- **TRECHO DO DOCUMENTO**
┄┄┄┄┄┄┄┄┄┄

E a família? Vai muito bem, obrigada!

Maria Berenice Dias[1]

 

 

O modelo tradicional da família sempre foi a união abençoada pelos sagrados laços do matrimônio entre um homem e um a mulher.

O varão sempre precisou ser mais alto, mais velho e ganhar mais do que a mulher. Esta só precisava ser virgem, recatada e obediente, além de uma boa dona de casa, é claro. As jovens nunca precisaram ter preocupação de ordem intelectual ou profissional, pois, com o casamento se tornariam a rainha do lar. A única obrigação – verdadeira missão – era cuidar do lar e criar os filhos.

Aliás, a cerimônia do casamento retrata esta realidade: a noiva, vestida de branco – símbolo de sua pureza e castidade – é entregue pelo pai ao futuro marido.

Com o casamento a identidade da mulher desaparecia, pois era obrigada a adotar o sobrenome do varão. O regime era o da comunhão universal, pois, afinal, cabia ao chefe da sociedade conjugal, ao cabeça do casal, a administração do patrimônio.

A virgindade da noiva era um atributo ligado à sua própria identidade, tanto que, o marido tinha o prazo de 10 dias para pedir a anulação do casamento caso descobrisse que a esposa não era virgem ao casar. Tratava-se de erro quanto à pessoa a tornar insuportável a convivência. Só que tal circunstância não era uma qualidade em si da mulher, mas somente uma maneira de o homem ter certeza de que os filhos eram dele.

┄┄┄┄┄┄┄┄┄┄

- **DADOS DE ORIGEM**
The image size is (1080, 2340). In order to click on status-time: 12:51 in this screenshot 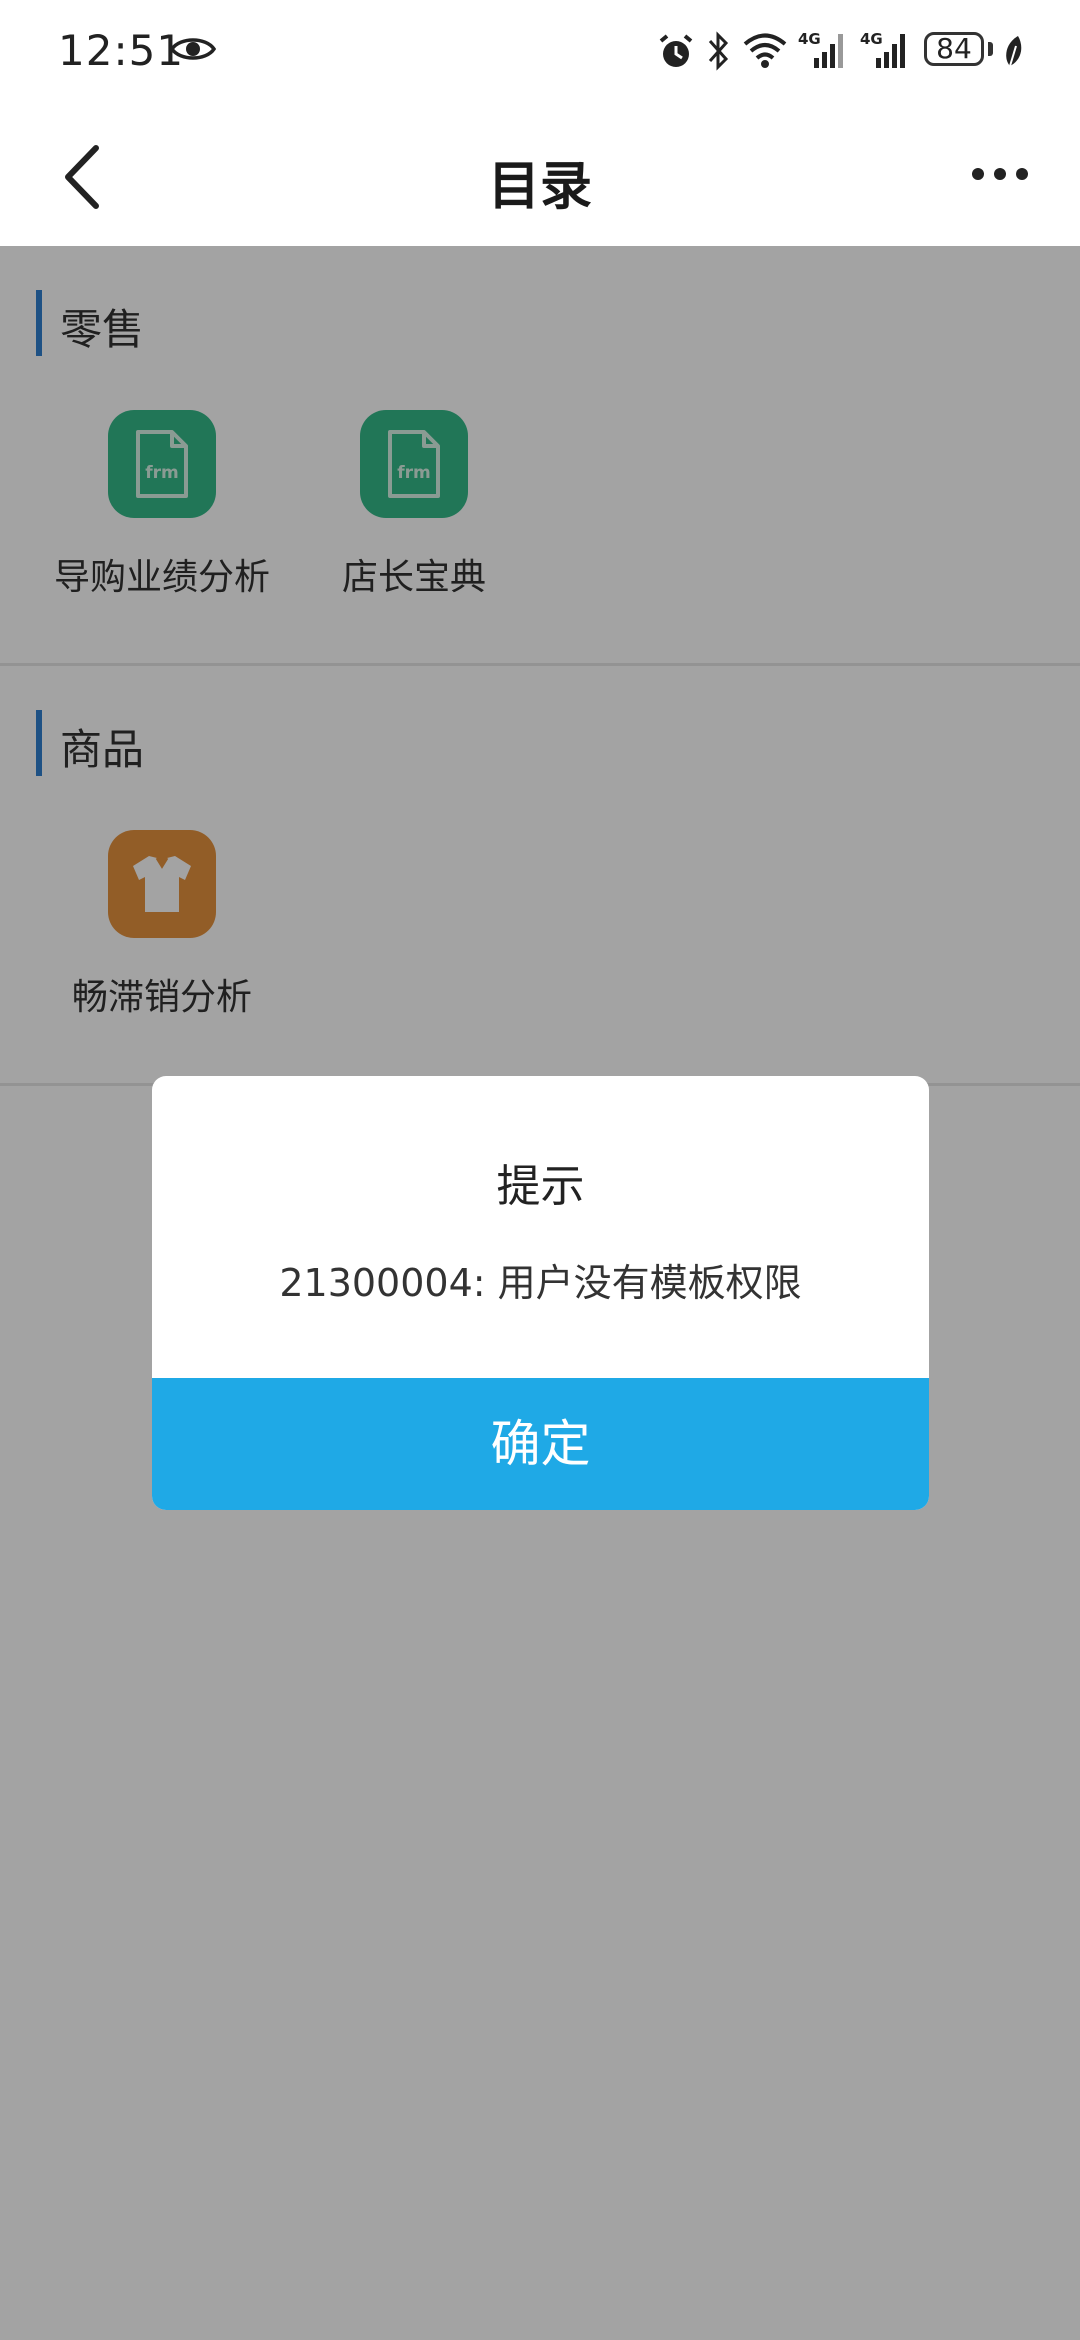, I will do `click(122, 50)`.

┄┄┄┄┄┄┄┄┄┄

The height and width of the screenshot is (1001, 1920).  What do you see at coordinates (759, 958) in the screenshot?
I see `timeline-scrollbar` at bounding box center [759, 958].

┄┄┄┄┄┄┄┄┄┄

- **TAREFA A REALIZAR**
Transcreva, sem alterações, a parte do texto sobre o casamento tradicional que começa nas palavras "E a família?" e para logo após "criar os filhos.". As entradas formam um material à parte.

- **RESPOSTA A SEGUIR**
E a família? Vai muito bem, obrigada!

Maria Berenice Dias[1]

 

 

O modelo tradicional da família sempre foi a união abençoada pelos sagrados laços do matrimônio entre um homem e um a mulher.

O varão sempre precisou ser mais alto, mais velho e ganhar mais do que a mulher. Esta só precisava ser virgem, recatada e obediente, além de uma boa dona de casa, é claro. As jovens nunca precisaram ter preocupação de ordem intelectual ou profissional, pois, com o casamento se tornariam a rainha do lar. A única obrigação – verdadeira missão – era cuidar do lar e criar os filhos.